Again time had overtaken the dead gesture behind the clock crystal: Temple’s watch on the table beside the bed said half-past-ten. For two hours she had lain undisturbed, listening. She could distinguish voices now from below stairs. She had been hearing them for some time, lying in the room’s musty isolation. Later a mechanical piano began to play. Now and then she heard automobile brakes in the street beneath the window; once two voices quarrelling bitterly came up and beneath the shade.

She heard two people—a man and a woman—mount the stairs and enter the room next hers. Then she heard Miss Reba toil up the stairs and pass her door, and lying in the bed, her eyes wide and still, she heard Miss Reba hammering at the next door with the metal tankard and shouting into the wood. Beyond the door the man and woman were utterly quiet, so quiet that Temple thought of the dogs again, thought of them crouching against the wall under the bed in that rigid fury of terror and despair. She listened to Miss Reba’s voice shouting hoarsely into the blank wood. It died away into terrific gasping, then it rose again in the gross and virile cursing of a man. Beyond the wall the man and woman made no sound. Temple lay staring at the wall beyond which Miss Reba’s voice rose again as she hammered at the door with the tankard.

Temple neither saw nor heard her door when it opened. She just happened to look toward it after how long she did not know, and saw Popeye standing there, his hat slanted across his face. Still without making any sound he entered and shut the door and shot the bolt and came toward the bed. As slowly she began to shrink into the bed, drawing the covers up to her chin, watching him across the covers. He came and looked down at her. She writhed slowly in a cringing movement, cringing upon herself in as complete an isolation as though she were bound to a church steeple. She grinned at him, her mouth warped over the rigid, placative porcelain of her grimace.
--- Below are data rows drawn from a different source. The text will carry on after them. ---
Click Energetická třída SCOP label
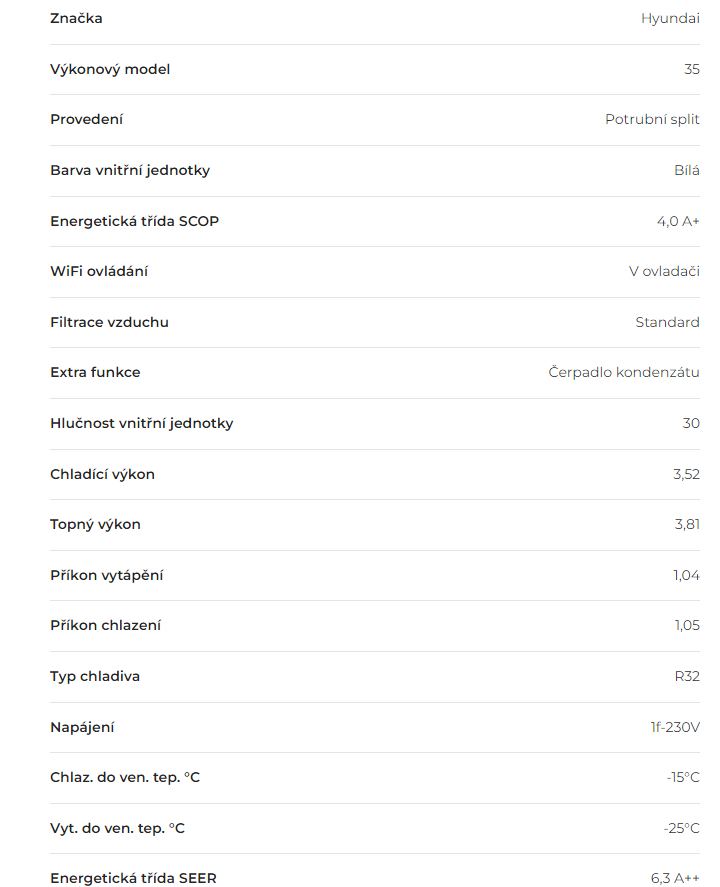Image resolution: width=720 pixels, height=887 pixels. coord(135,221)
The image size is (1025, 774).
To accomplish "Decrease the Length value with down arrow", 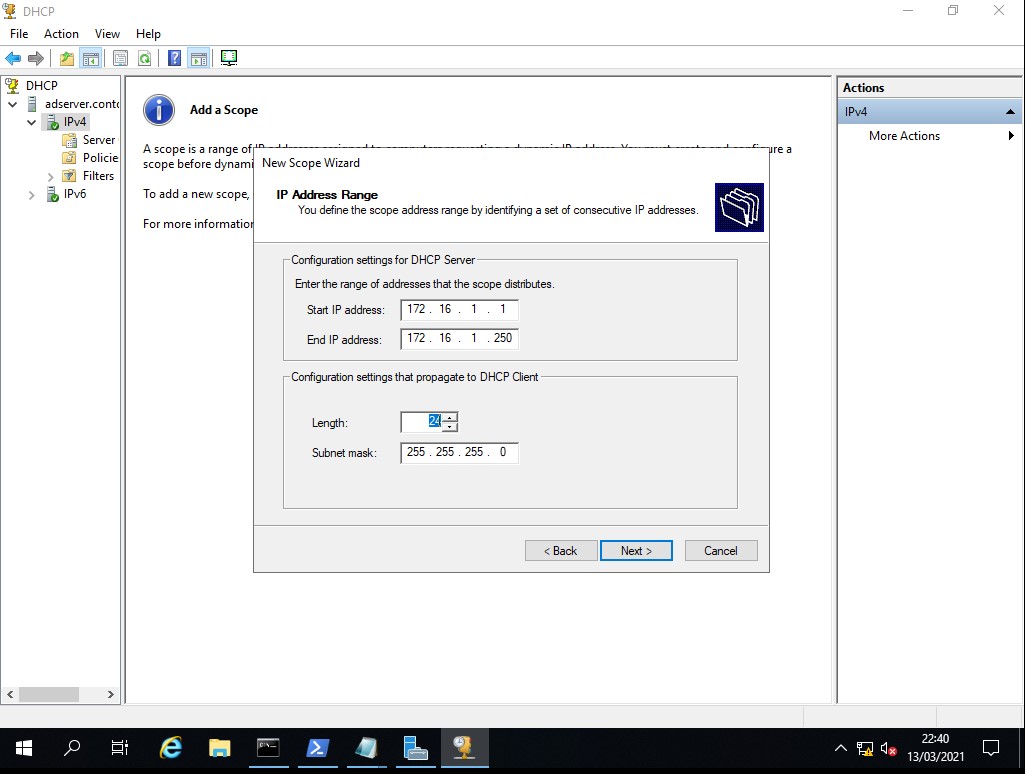I will tap(450, 427).
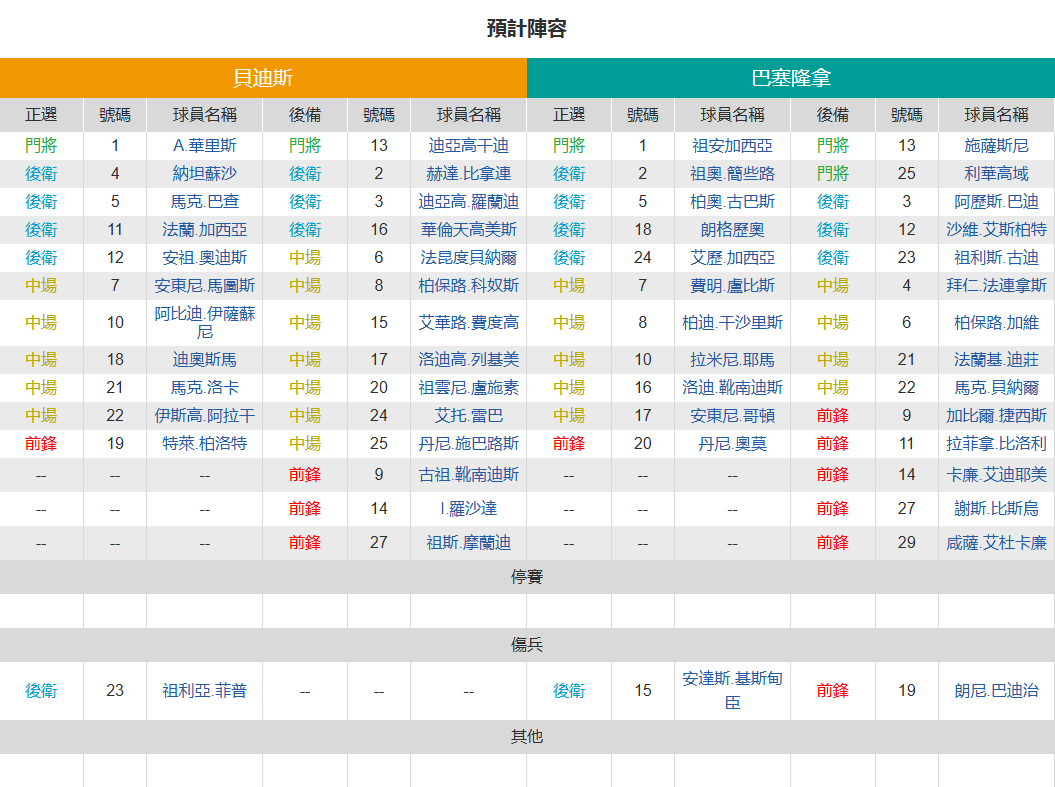Open 古祖.靴南迪斯 player link
Screen dimensions: 1055x787
click(468, 475)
When he put his hand on her she began to whimper. “No, no,” she whispered, “he said I cant now he said.……” He jerked the covers back and flung them aside. She lay motionless, her palms lifted, her flesh beneath the envelope of her loins cringing rearward in furious disintegration like frightened people in a crowd. When he advanced his hand again she thought he was going to strike her. Watching his face, she saw it beginning to twitch and jerk like that of a child about to cry, and she heard him begin to make a whimpering sound. He gripped the top of the gown. She caught his wrists and began to toss from side to side, opening her mouth to scream. His hand clapped over her mouth, and gripping his wrist, the saliva drooling between his fingers, her body thrashing furiously from thigh to thigh, she saw him crouching beside the bed, his face wrung above his absent chin, his bluish lips protruding as though he were blowing upon hot soup, making a high whinnying sound like a horse. Beyond the wall Miss Reba filled the hall, the house, with a harsh choking uproar of obscene cursing.